TÂCHES ET EXERCICES:
1 – Répondez à ces questions sur l'extrait de page :
(a) Au nom de quelle commission le rapport d'information a-t-il été fait ?
(b) Quelle part des monuments inscrits ou classés les collectivités territoriales détiennent-elles ?
(c) Combien de dépenses fiscales sont directement rattachées au programme "Patrimoines" ?
2 – Recopiez, s'il vous plaît, tout ce qui va de « L'état des lieux » jusqu'à « nombreux acteurs associatifs. » dans l'extrait de page.

======== EXTRAIT DE PAGE

Vincent Eblé, sénateur (PS) de la Seine-et-Marne, a remis son rapport d'information, fait au nom de la commission des finances du Sénat, intitulé "Dépense fiscale et préservation du patrimoine historique bâti : concilier maîtrise budgétaire et protection patrimoniale". Une part importante - 370 millions d'euros - du financement de la politiquer en faveur du patrimoine passe en effet par des dispositions fiscales.

Quatorze dépenses fiscales pour le patrimoine

L'état des lieux dressé par le rapporteur apparaît quelque peu mitigé. Cette vision s'explique notamment par le nombre des acteurs impliqués, qu'ils soient publics ou privés. Au-delà du ministère de la Culture et de ses services déconcentrés - Drac et Stap (services territoriaux de l'architecture et du patrimoine, intégrés aux Drac depuis 2010) -, il faut compter également sur les collectivités territoriales - qui détiennent 45% des monuments inscrits ou classés (dont 43% pour les seules communes) -, mais aussi sur une multitude de propriétaires privés, qui possèdent environ 35% des monuments classés et 56% des monuments inscrits (soit environ 22.000 monuments). S'y ajoutent la Fondation du patrimoine et de nombreux acteurs associatifs.
Côté financement - et au-delà des crédits budgétaires du programme "Patrimoines" de la mission "Culture" (761,1 millions d'euros d'autorisations d'engagement et 7465,6 millions de crédits de paiement en 2014) -, pas moins de quatorze dépenses fiscales sont directement rattachées au programme "Patrimoines". La dépense fiscale en faveur du patrimoine monumental reste toutefois "concentrée sur un nombre restreint de dispositifs [qui font l'objet] de règles complexes et changeantes".

================
======== EXTRAIT DES DONNÉES

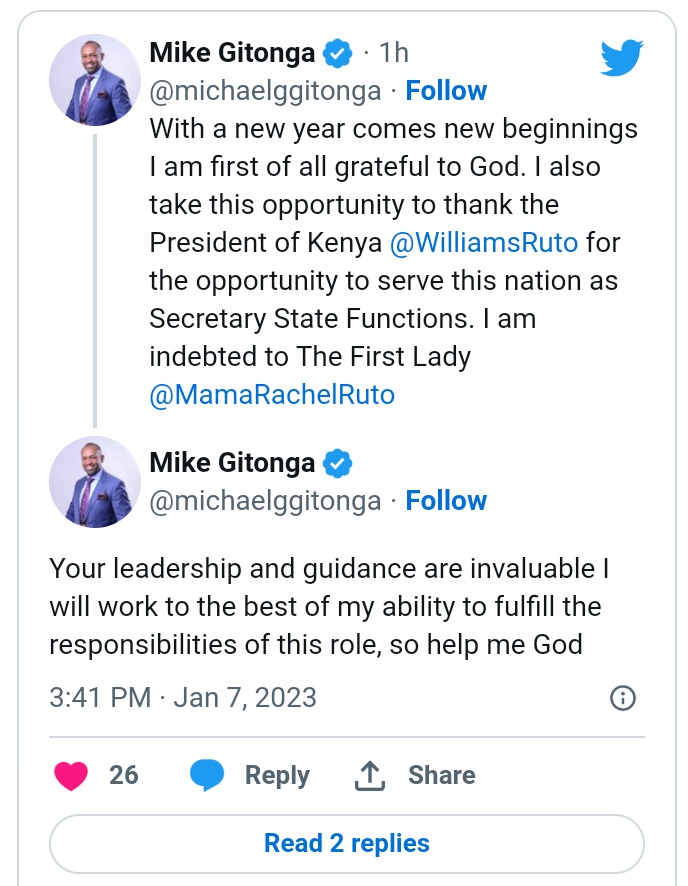Image resolution: width=688 pixels, height=886 pixels.
Task: Like the tweet with the heart icon
Action: (71, 775)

================

RÉPONSES AUX TÂCHES:
1 –
(a) La commission des finances du Sénat.
(b) 45 %.
(c) Quatorze.

2 –
L'état des lieux dressé par le rapporteur apparaît quelque peu mitigé. Cette vision s'explique notamment par le nombre des acteurs impliqués, qu'ils soient publics ou privés. Au-delà du ministère de la Culture et de ses services déconcentrés - Drac et Stap (services territoriaux de l'architecture et du patrimoine, intégrés aux Drac depuis 2010) -, il faut compter également sur les collectivités territoriales - qui détiennent 45% des monuments inscrits ou classés (dont 43% pour les seules communes) -, mais aussi sur une multitude de propriétaires privés, qui possèdent environ 35% des monuments classés et 56% des monuments inscrits (soit environ 22.000 monuments). S'y ajoutent la Fondation du patrimoine et de nombreux acteurs associatifs.